## [TAREAS PROPUESTAS]
**1.** Transcribe del relato de viaje el fragmento comprendido entre "Luego me presentan" y "movimiento de arena.", ambos incluidos.
**2.** Retoma el relato de viaje justo después de su última frase y sigue escribiéndolo.

## [FUENTE]
>>>

POCO A POCO.
El coche se introduce en un compound de donde entra y sale bastante gente. Sin embargo, este pueblo es tan tranquilo que dan ganas de tenderse sobre él boca arriba y abrazarlo. Abrazar a todo el pueblo con las dos manos bien extendidas. Pero ahora es Ñato, el que me está hablando y contando lo que pasa en este pueblo, lo que ocurre. Un pueblo en el que manda la mujer de él, ese al que todos conocen.
Luego me presentan a Aber, todo alto, todo calma, dándote confianza a través de sus resbalones, a través de sus conatos de caídas. Y comemos todos. Comemos en otro compound donde la presencia de una hamaca vacía en la entrada me ha reconciliado con la bendita lentitud y la parsimonia. Y tragamos un trozo de papaya, otro trozo de mango, y los dientes en la suavidad… Y. Al estirar el brazo para alcanzarme un tenedor, veo a una mujer en la cocina. Una mujer a la que sólo le veo la espalda y por unos segundos el perfil, un perfil lento, un movimiento de arena.
Llega la tarde y me vuelvo a meter en un todoterreno que nos lleva por una carretera de tierra y baches durante un buen rato hasta que descendemos en otra aldea, otro refugio del silencio. Otro secreto. Hay algunas casitas derruidas que intentan ser al menos casitas, sólo casitas. Pisamos la tierra (pisar la tierra) y enseguida notamos otras pisadas próximas, un aliento, y cuando mi cerebro le dice a mi cabeza que se gire a la izquierda descubro al pueblo entero acercándose a nosotros. Transmite el pueblo entero una mezcla de expectación y miedo. La mayoría lleva machetes que pendulan sobre sus rodillas. Se acercan, nos rodean. Relajo la expresión, sonrío, sonríen, saludamos, clac, clac. Unos cuantos abren la mano, quieren billetes. La mayoría vuelve a sonreír cuando les digo por las buenas que no puede ser.
Sigo caminando por ahí con Aber y Yui, el monitor africano, viendo lo que se hace por estas tierras donde ni siquiera habita el olvido. Mis acompañantes me enseñan las plantaciones de piña, la yuca, el arroz, mucha madera quemada. Todo eso. El aire, la brisa, un verde. Caminamos, caminamos en medio de olvidos olvidados por el olvido, caminando, escuchando la suela que cruje sobre la tierra, tierna. A veces.
Al volver al coche, les cuento a Aber y a Yui lo que escribió Kapuscinski una vez sobre este país. Lo de la degollación si no les entregaba dinero a los muchachos que velaban por su casa. Aber no puede reprimir una risa, Yui flipa con un “oooooo”, y a mí, que Kapuscinski me cae bien y me lo creo bastante aunque a veces… me da por equilibrar la situación diciendo que el escritor polaco estuvo por aquí durante la guerra a pesar de que no aclara si esa particular crónica de las potenciales degollaciones se refería al período bélico o no. Sea como fuere, es un tanto asombroso lo que cuenta el escritor polaco sobre su estancia aquí. Nunca he tenido la sensación de los que cuidan mi casa me degollarían si no les diese dinero. Hasta ahora.
Dormir.

<<<

Entradas sobre coordenadas de destino:
>>>

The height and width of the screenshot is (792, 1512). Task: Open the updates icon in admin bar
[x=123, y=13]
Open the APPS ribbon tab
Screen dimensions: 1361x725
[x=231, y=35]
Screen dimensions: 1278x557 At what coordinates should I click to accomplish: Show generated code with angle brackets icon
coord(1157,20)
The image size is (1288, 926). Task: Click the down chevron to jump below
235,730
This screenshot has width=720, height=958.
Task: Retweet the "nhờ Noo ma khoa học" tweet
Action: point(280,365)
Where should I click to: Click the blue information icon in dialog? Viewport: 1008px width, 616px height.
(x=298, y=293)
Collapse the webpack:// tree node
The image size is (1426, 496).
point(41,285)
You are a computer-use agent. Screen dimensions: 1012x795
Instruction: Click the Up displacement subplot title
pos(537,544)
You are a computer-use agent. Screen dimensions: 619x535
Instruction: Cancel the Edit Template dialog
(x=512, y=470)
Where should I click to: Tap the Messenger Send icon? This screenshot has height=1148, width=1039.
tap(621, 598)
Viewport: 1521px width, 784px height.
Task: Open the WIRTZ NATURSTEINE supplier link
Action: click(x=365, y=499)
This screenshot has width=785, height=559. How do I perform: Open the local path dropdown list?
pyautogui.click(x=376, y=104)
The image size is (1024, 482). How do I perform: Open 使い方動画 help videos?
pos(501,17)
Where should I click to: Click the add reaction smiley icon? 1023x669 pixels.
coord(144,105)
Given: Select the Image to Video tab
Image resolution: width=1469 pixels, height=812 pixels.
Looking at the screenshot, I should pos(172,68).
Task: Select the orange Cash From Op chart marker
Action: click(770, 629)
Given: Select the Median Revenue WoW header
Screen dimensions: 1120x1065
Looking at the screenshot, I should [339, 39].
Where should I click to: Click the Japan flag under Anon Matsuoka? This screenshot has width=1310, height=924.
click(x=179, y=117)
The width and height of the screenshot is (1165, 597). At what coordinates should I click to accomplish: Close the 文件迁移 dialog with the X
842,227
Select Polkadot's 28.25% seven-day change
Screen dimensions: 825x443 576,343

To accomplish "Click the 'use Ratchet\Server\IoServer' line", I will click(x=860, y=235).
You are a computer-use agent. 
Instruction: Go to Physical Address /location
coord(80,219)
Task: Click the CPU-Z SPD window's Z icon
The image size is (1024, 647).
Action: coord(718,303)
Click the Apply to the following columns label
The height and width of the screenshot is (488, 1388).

<<<

## [RESULTADOS ESPERADOS]
**1.**
Luego me presentan a Aber, todo alto, todo calma, dándote confianza a través de sus resbalones, a través de sus conatos de caídas. Y comemos todos. Comemos en otro compound donde la presencia de una hamaca vacía en la entrada me ha reconciliado con la bendita lentitud y la parsimonia. Y tragamos un trozo de papaya, otro trozo de mango, y los dientes en la suavidad… Y. Al estirar el brazo para alcanzarme un tenedor, veo a una mujer en la cocina. Una mujer a la que sólo le veo la espalda y por unos segundos el perfil, un perfil lento, un movimiento de arena.

**2.**
En realidad íbamos a dormir en otro pueblo, en la casa de un cura o algo así. Pero creo que llueve, que llueve mucho porque estamos en la temporada de lluvias y además pronto se hará de noche. De modo que dirigirse ahora al otro pueblo sería un riesgo estúpido o más bien un riesgo cretino.
Antes de que el sol se lo ponga, nos acercamos a una plantación de arroz. La plantación parece una salinera, es cristalina, piscinas naturales. Aber discute con uno de los ¿agricultores? ¿campesinos? ¿locales? Bueno, se trata de uno que defiende una pinta indiscutible boxeador. Es un líder, lleva una camisa sin mangas y afirma rotundo, “aquí hay mucho carota suelto. Ahora que viene la cosecha aparece mucho vecino a ayudar, a ver si se lleva algo a última hora. No me da la gana de trabajar para que se lo lleven otros. Esto es mío”. Las cabañas, las casetas que están pegadas a la plantación de arroz son las afortunadas de poder trabajar en el arrozal. Pero como da a entender el boxeador, no está claro que va a pasar con la cosecha, cada vez hay más gente por aquí. El boxeador nos habla desde la puerta de su casa donde no dejan de entrar y salir niños, alguna mujer portando una palangana. Aber y yo le prometemos al boxeador que mañana por la mañana resolveremos el lío, repartiremos la cosecha justamente.
Alguien de nuestro grupo ha hablado con otro agricultor, que tampoco tiene pinta de agricultor, sino de marido joven y nos ha dicho que sí, que podemos cenar en su casa a cambio de cuatro duros. Al rato estamos tres personas alrededor de una cacerola muy grande llena de arroz y pollo y comenzamos a comer como posesos. La cosa se pone hasta agradable, de tarde de verano y posibilidad, cuando Aber y yo compramos varias cervezas Asoc en la tienda polvorienta de enfrente y comenzamos a dar buena cuenta de la birra que resultó estar ardiendo. Entraba igual.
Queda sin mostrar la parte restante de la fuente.